═══ Data listing ═══
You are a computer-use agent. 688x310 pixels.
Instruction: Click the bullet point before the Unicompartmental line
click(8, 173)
═══
═══ Data listing ═══
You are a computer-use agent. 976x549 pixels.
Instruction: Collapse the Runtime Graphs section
═══
■ **Task goal**: From the records above, retype only the lines starting at the line that contains "You are a computer-use agent. 976x549 pixels." and ending at the line that contains "Instruction: Collapse the", both included.

■ **Answer box**:
You are a computer-use agent. 976x549 pixels.
Instruction: Collapse the Runtime Graphs section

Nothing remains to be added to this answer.